I make security strategy practical by demystifying common security misconceptions to IT and developer teams. Each can be adapted to fill a slot between thirty and sixty minutes long. Custom topics and setups are available upon request.

Ready? Book engagements here. Want ideas for a different audience? Go here for an overview.


Cop vs Lawyer: the Evolving Mindset of Security Leaders

At many organizations, the security team because synonymous with the word “no”. Progress was made in spite of security, not because of it. Today, some security teams have overcome that legacy and are building value through partnerships with technical, product, and even marketing teams. We talk about how your security department can do the same.

The Most Secure Platform is the one People Use

The world is full of examples where people bypass elaborate edifices designed by smart, well-meaning experts. Security teams love technically perfect solutions, but often spend too little time on how people will actually experience them. We discuss the basics of UI/UX design and how to select security features that enhance the value of a product instead of reducing it.

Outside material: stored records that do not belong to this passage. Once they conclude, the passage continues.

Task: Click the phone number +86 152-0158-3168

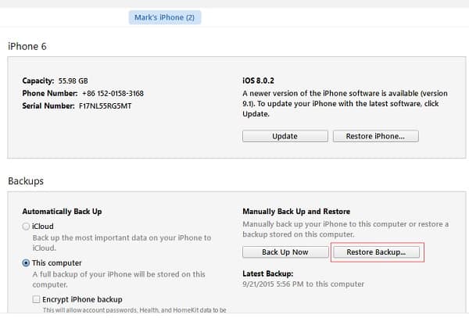Action: point(113,93)
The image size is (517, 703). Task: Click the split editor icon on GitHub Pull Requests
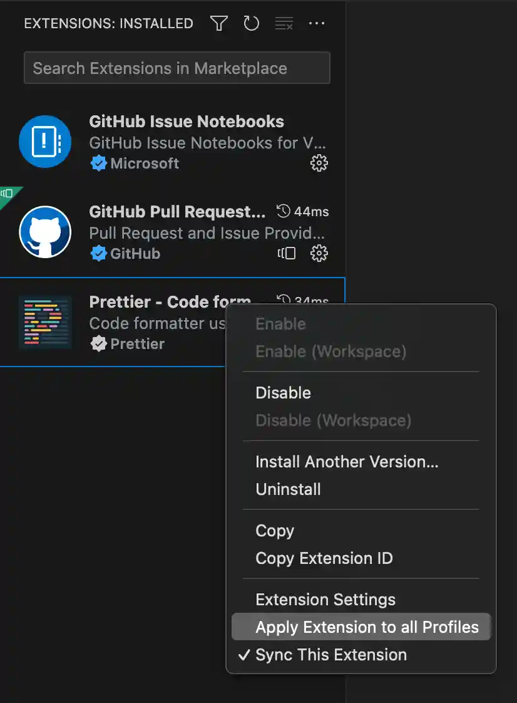click(286, 253)
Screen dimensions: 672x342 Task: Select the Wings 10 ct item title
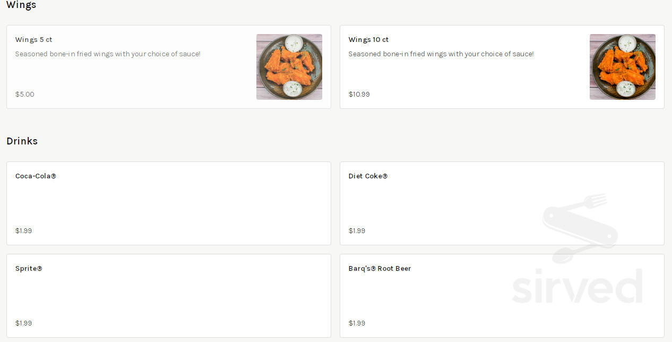(368, 40)
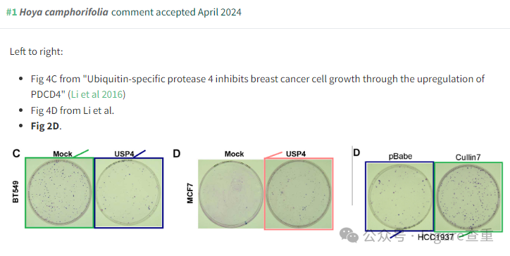This screenshot has width=510, height=256.
Task: Click the pBabe column header label
Action: (x=400, y=157)
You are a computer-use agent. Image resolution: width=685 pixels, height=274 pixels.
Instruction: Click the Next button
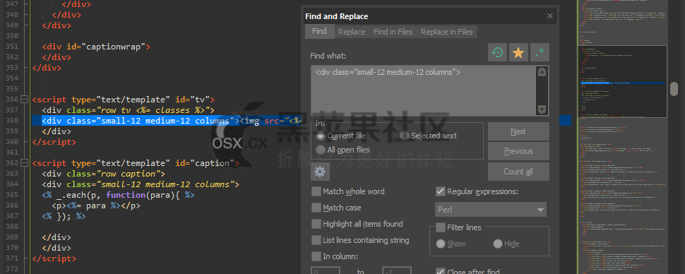[518, 131]
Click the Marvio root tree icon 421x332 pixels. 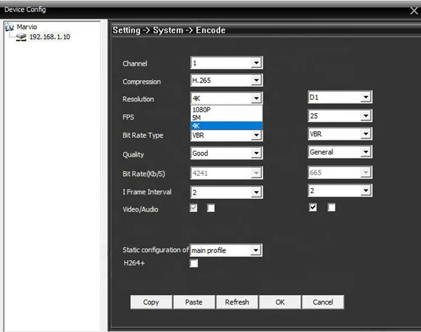(x=8, y=27)
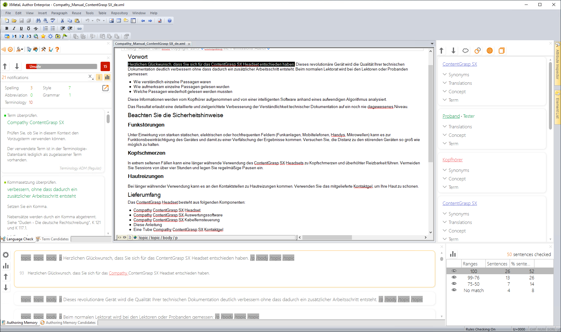Toggle visibility eye for the 100 range

[x=454, y=271]
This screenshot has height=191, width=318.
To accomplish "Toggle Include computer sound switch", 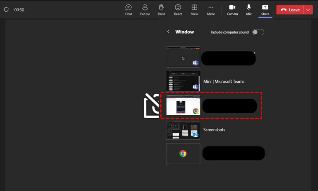I will (x=258, y=32).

The Hidden Curse of Control Frameworks

To a GRC analyst, a control framework seems like a no-brainer. They organize and track compliance to countless different requirements, and combining them into a central, organized structure seems like an obvious solution to all their problems. Unfortunately, putting such an edifice at the foundation of your overall strategy harms goals outside that GRC bubble. We discuss how this can happen, how you can avoid them, and how to keep your GRC folks happy through the entire process.

How to Gauge a Cloud Platform’s Security Strength in 20 Minutes

There is a huge difference in resiliency between cloud products. We walk through top indicators that a product was built well. This is a practical talk, where we apply the principles to platforms suggested by the audiences.

The Trouble with TPRM

You will never have much control over a vendor’s work, including in security. Yet many audit frameworks expect you to apply substantial oversight through them through Third Party Risk Management programs. We talk through what TPRM is good at, what they are not, and key indicators of a healthy program.

Securing your Cloud: Three Objectives you Must get Right

Traditional, datacenter-centric approaches to security do not translate well to cloud-native design. We talk through the datacenter realities that led to the traditional security approach, the new threats and risks in a cloud environment, and how teams can best avoid them.

Cloud: When is it Right?

For 30 years, “Lift and Shift” has been a popular approach in IT to consolidating systems onto existing infrastructure, allowing significant cost-savings without the disruption of moving operations teams onto new systems. This approach rarely works for cloud: costs usually increase, security plummets, and older designs cannot take advantage of the biggest advantages. We discuss the types of projects that most benefit from the cloud, and which should stay in the datacenter.